Global economic uncertainty is continuing to weigh on the Western Australian economy, but the state's peak industry group is nonetheless forecasting economic growth of 6.5 per cent for the 2012-13 financial year.
WA's Chamber of Commerce and Industry released its quarterly business outlook today, which also predicted 6.5 per cent economic growth for 2013-14.
The previous edition of the outlook forecast growth of 7.5 per cent and 7 per cent, for 2012-13 and 2013-14, respectively.
The CCI predicted business investment would grow by 15 per cent in 2012-13, easing to five per cent in 2013-14.
Population growth and lower interest rates will see consumer spending grow by 4.75 per cent in 2012-13, and a further 4.5 per cent in 2013-14.
The greatest concern for WA is the slowdown of China's economy, the report said, with Chinese growth easing to 7.6 per cent annual in June.
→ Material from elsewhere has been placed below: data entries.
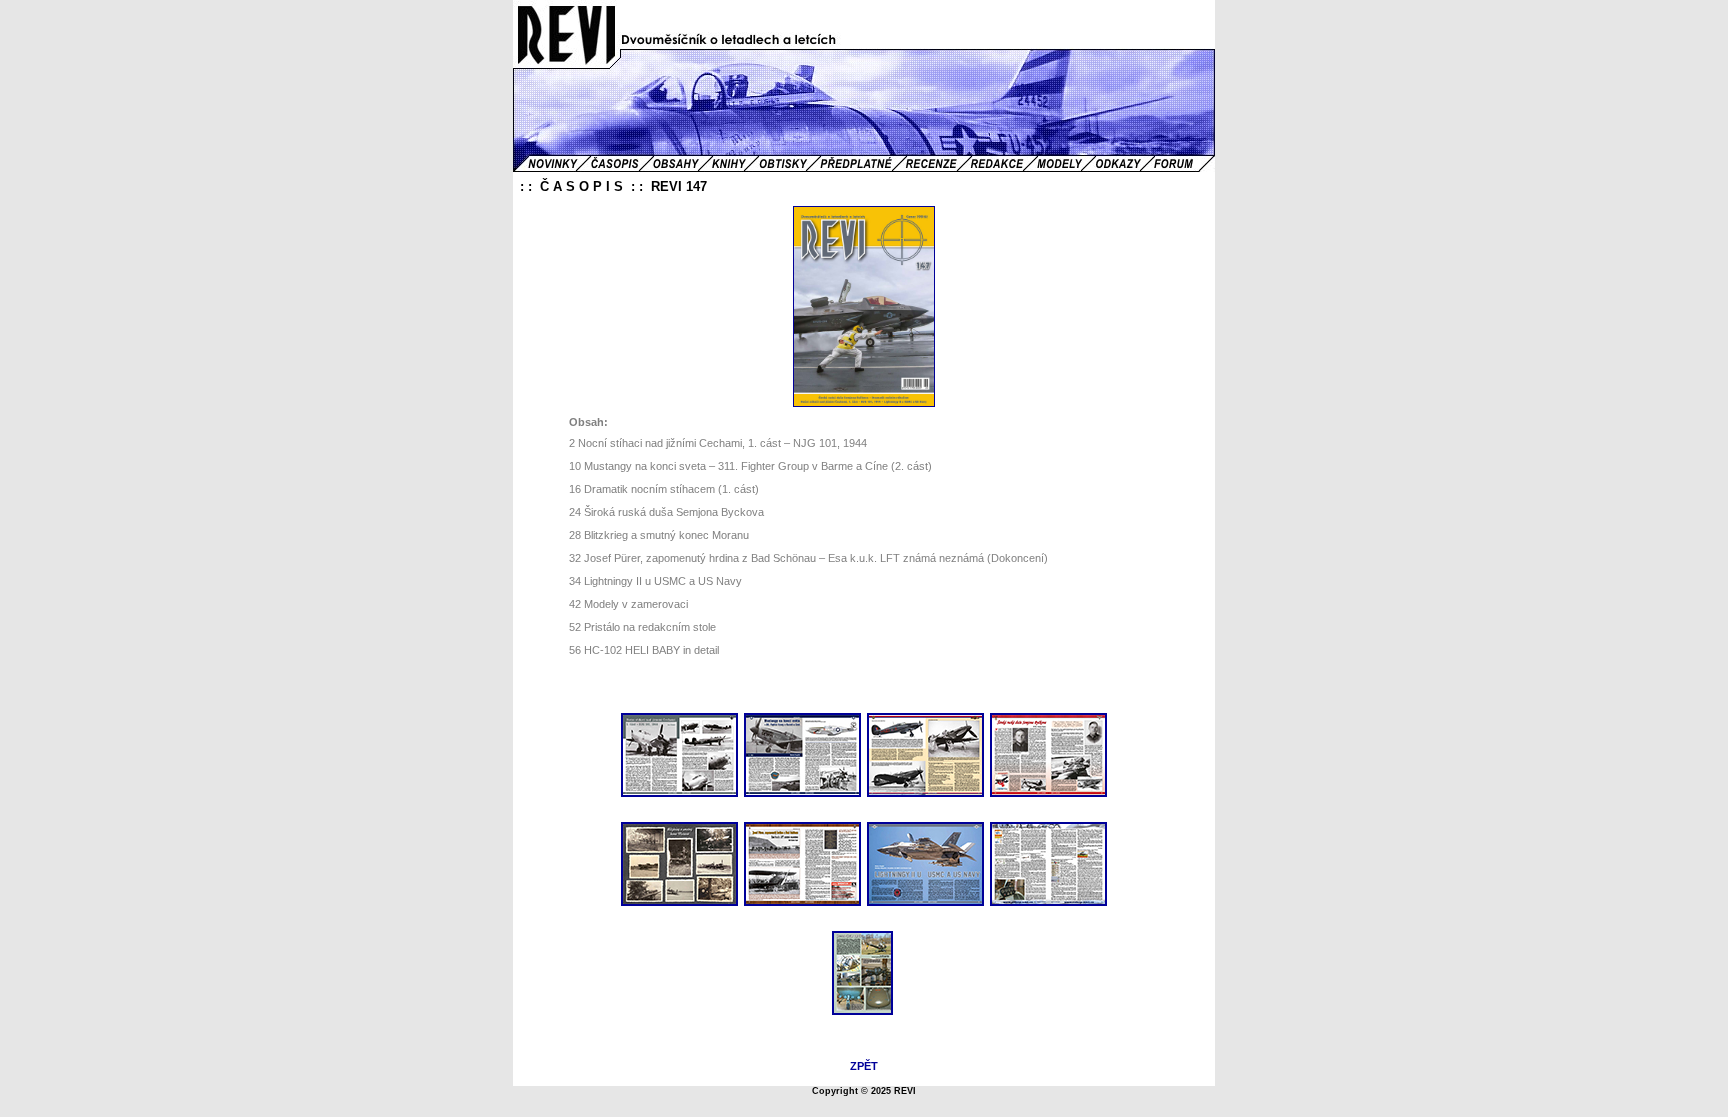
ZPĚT (864, 1066)
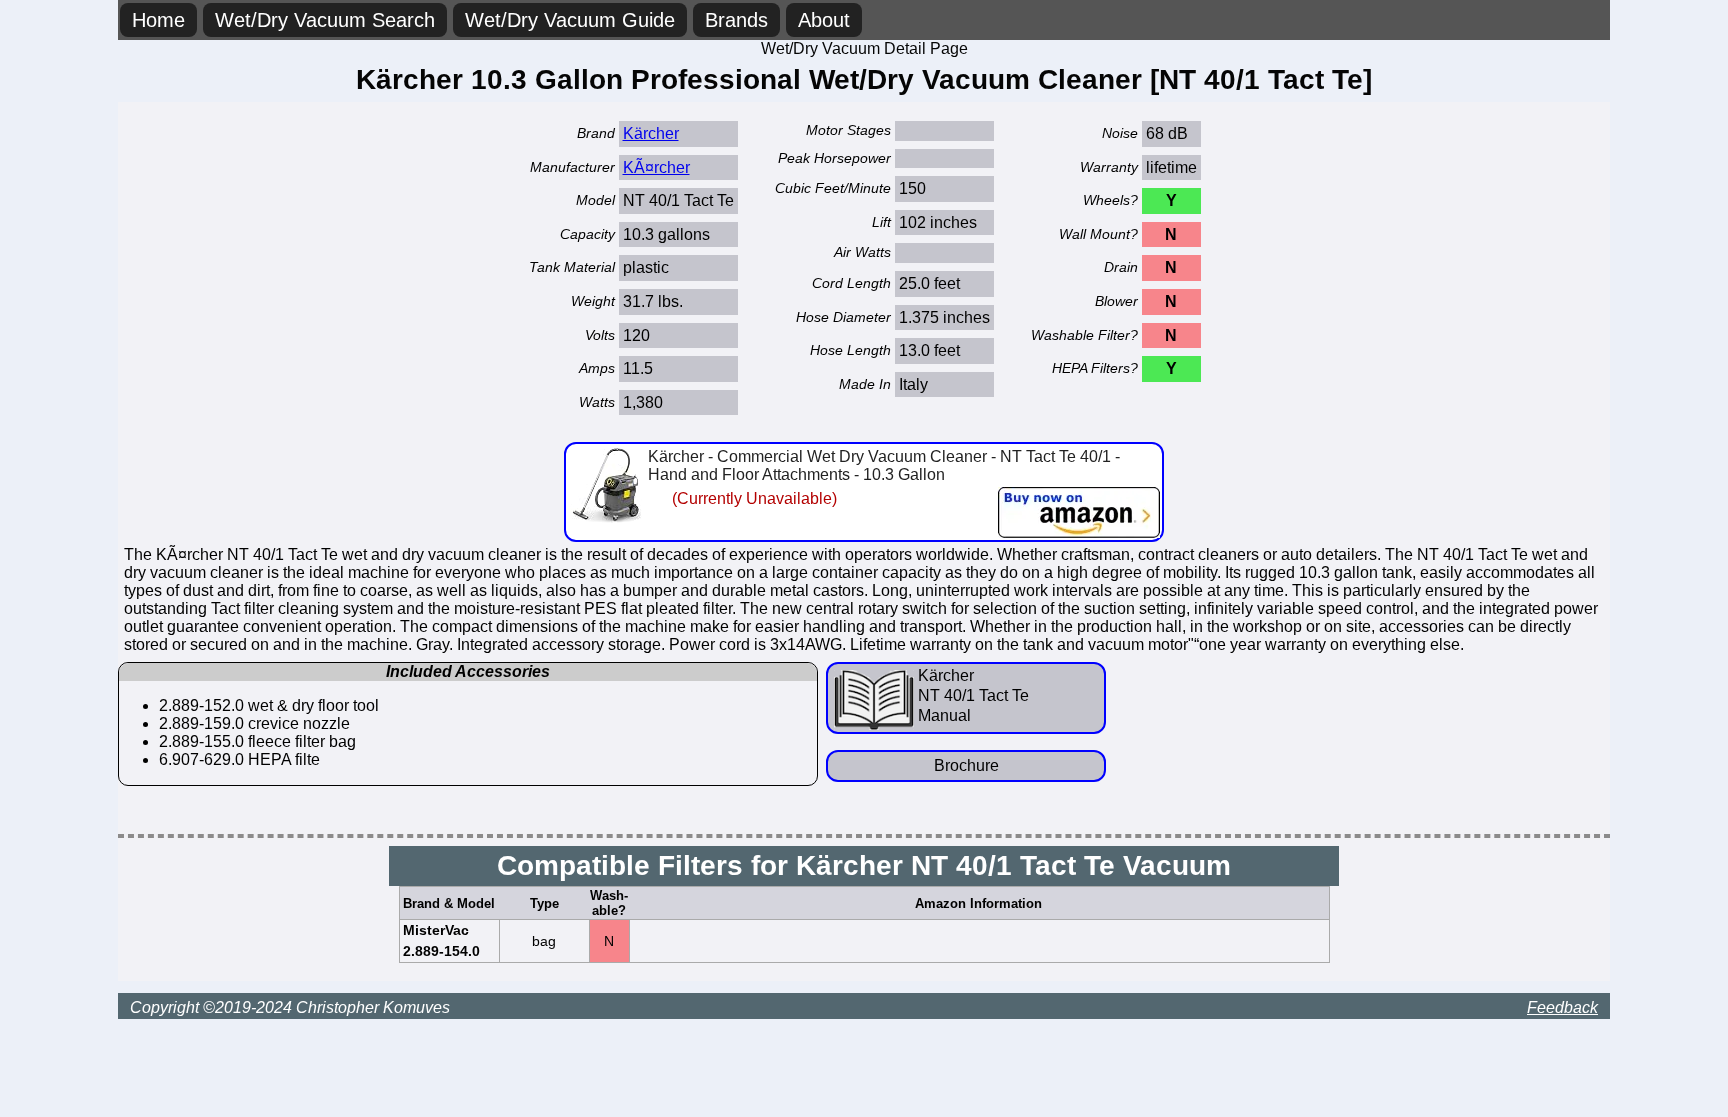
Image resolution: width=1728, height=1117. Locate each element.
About (824, 20)
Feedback (1562, 1007)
Export forecasts were revised down to 5 per cent for 2012-13, largely on the back of falling Chinese steel production and lower commodity prices.
The CCI said it expected exports to bounce back in 2013-14 however, and grow around 10 per cent.
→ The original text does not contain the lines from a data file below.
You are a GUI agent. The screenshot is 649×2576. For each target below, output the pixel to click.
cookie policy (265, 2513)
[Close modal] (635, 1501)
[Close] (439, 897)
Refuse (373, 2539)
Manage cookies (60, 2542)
"While the accepted consensus is that China's economy has slowed, there are concerns that China may be in for a hard landing, with some indicators already showing a sharper than expected slowdown," the report said.
"If activity in the Chinese economy begins to slow further, it could translate into weaker steel production and have a significant impact on WA through weaker demand for iron ore."
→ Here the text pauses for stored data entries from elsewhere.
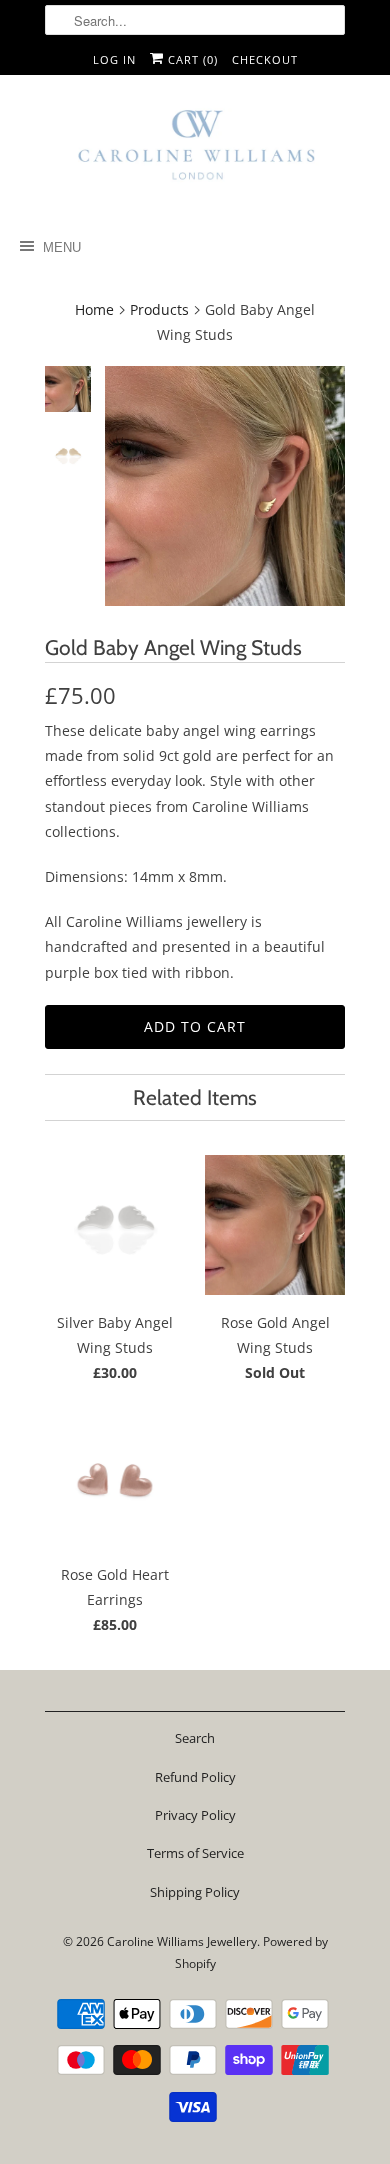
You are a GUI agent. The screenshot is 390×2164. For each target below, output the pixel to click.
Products (159, 309)
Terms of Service (195, 1853)
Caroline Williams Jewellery (182, 1941)
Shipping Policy (195, 1892)
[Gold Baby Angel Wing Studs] (225, 486)
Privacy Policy (195, 1815)
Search (195, 1738)
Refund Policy (195, 1777)
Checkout (265, 59)
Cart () (191, 59)
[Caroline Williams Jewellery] (195, 153)
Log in (114, 59)
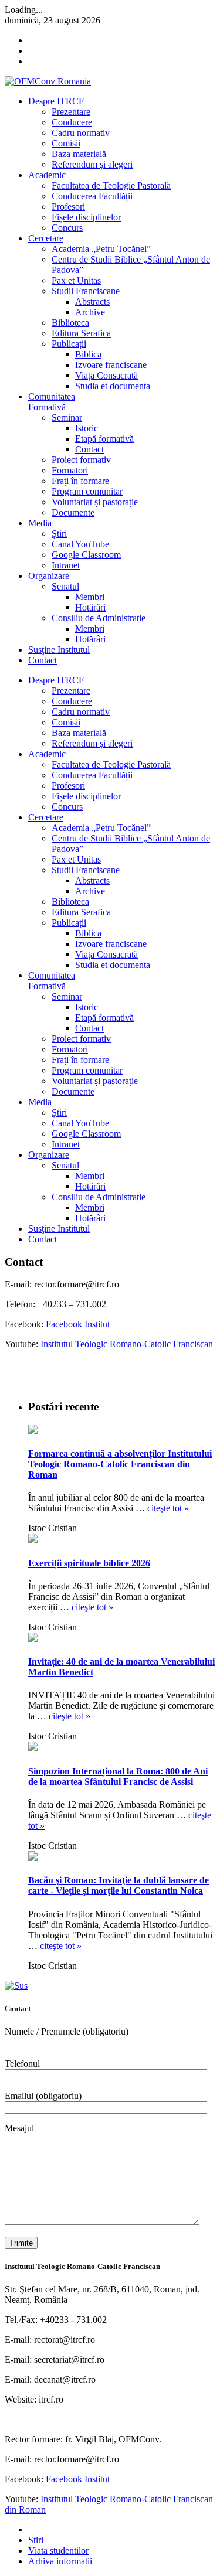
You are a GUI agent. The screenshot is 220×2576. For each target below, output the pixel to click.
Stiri (35, 2540)
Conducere (72, 122)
The report warned that a major slowdown in the Chinese economy could result in some of the $128 billion in planned projects in WA fail to move to construction.
Other risks to WA's growth are rising concerns that the US economy could endure a significant slowdown, while there is also some likelihood that the sovereign debt crisis in Europe could worsen and have spillover effects on global markets.
"Even if these risks were to eventuate, the WA economy is expected to remain strong in the short term, due to the pipeline of projects under construction.